The point is that (1) is assumed to hold not just for a given interval I, but also all subintervals of I, and this is a much more powerful hypothesis, allowing one for instance to use the standard Calderon-Zygmund technique of stopping time arguments to “amplify” (3) to (2).  Basically, for any given interval I, one can use (1) and repeated halving of the interval I until significant deviation from the mean is encountered to locate some disjoint exceptional subintervals J where f_J deviates from f_I by O(A), with the total measure of the J being a small fraction of that of I (thanks to a variant of (3)), and with f staying within O(A) of f_I at almost every point of I outside of these exceptional intervals.  One can then establish (2) by an induction on \lambda.  (There are other proofs of this inequality also, e.g., one can use Bellman functions, as discussed in this old set of notes of mine.)   Informally, the John-Nirenberg inequality asserts that functions of bounded mean oscillation are “almost as good” as bounded functions, in that they almost always stay within a bounded distance from their mean, and in fact the space BMO of functions of bounded mean oscillation ends up being superior to the space L^\infty of bounded measurable functions for many harmonic analysis purposes (among other things, the space is more stable with respect to singular integral operators).
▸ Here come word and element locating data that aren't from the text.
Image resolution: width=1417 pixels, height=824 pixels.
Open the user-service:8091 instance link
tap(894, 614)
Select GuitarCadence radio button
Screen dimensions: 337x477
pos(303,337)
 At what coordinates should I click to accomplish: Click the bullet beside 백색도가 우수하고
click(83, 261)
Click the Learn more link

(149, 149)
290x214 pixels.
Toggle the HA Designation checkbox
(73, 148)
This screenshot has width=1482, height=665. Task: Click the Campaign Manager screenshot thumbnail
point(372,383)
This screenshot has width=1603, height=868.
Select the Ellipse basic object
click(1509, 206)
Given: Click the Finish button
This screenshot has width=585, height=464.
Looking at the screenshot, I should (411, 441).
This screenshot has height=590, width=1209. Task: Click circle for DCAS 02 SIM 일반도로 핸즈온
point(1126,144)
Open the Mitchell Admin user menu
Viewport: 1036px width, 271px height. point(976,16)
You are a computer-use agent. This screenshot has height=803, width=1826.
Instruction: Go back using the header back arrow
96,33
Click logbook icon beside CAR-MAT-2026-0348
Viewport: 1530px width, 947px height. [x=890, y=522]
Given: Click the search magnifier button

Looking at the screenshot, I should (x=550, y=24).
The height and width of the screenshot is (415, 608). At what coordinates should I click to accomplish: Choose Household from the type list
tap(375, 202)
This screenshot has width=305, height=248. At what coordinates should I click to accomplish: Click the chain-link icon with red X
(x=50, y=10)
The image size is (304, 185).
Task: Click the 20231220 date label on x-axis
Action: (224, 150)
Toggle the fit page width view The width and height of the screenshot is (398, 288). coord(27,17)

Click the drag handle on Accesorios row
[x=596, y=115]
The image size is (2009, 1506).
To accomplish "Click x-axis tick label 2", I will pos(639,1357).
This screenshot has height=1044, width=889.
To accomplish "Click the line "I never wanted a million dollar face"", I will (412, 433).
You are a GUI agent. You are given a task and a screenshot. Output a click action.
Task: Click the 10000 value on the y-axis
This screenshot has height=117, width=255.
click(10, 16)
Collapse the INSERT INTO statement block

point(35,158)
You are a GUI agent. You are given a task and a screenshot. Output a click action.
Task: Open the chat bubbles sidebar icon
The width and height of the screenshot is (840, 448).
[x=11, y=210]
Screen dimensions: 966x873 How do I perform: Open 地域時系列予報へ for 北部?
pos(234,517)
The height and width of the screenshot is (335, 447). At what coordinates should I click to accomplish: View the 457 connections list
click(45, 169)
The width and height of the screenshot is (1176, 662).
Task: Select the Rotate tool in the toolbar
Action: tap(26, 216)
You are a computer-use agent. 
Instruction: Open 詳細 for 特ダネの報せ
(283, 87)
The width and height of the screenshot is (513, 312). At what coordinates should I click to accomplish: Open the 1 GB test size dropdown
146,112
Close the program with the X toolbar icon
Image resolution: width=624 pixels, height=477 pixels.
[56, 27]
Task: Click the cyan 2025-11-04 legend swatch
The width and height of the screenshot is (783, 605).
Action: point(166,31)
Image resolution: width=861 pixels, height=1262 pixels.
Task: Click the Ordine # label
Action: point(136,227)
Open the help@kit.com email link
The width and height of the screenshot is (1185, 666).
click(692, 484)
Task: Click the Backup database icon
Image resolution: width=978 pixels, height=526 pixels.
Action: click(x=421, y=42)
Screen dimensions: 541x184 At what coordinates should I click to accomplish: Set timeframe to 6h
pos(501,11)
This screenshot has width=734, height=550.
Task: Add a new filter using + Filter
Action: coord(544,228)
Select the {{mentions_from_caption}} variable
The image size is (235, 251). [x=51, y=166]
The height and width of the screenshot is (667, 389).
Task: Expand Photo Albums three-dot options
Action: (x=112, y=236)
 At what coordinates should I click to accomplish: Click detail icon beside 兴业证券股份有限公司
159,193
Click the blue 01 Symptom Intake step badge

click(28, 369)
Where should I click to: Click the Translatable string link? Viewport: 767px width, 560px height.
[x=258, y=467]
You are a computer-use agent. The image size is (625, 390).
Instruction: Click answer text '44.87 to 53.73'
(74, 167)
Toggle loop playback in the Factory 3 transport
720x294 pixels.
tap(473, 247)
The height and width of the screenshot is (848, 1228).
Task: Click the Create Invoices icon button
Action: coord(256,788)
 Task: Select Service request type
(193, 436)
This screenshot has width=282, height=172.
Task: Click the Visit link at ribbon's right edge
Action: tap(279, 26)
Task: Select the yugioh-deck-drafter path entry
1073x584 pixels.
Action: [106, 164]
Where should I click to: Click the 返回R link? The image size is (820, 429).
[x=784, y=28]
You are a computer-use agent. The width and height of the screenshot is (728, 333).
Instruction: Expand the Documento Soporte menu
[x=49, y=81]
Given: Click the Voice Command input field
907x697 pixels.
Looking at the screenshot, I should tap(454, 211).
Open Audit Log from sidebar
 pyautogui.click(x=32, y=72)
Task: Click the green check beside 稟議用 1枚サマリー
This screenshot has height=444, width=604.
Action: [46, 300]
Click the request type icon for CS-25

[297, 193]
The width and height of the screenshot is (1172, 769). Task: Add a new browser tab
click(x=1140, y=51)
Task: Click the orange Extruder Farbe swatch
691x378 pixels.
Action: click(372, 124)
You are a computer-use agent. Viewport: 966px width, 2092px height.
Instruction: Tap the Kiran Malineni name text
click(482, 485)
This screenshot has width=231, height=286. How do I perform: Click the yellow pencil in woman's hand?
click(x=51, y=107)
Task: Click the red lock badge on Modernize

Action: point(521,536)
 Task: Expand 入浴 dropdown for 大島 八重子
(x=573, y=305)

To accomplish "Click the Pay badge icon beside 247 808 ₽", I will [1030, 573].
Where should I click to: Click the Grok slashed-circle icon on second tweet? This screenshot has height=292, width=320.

I met Louis a few times in my career; even in his later years when he was wheelchair-bound, he would often come to conferences and talks, and ask very insightful questions at the end of the lecture (even when it looked like he was asleep during much of the actual talk!).  I have a vague memory of him asking me some questions in one of the early talks I gave as a postdoc; I unfortunately do not remember exactly what the topic was (some sort of PDE, I think), but I was struck by how kindly the questions were posed, and how patiently he would listen to my excited chattering about my own work.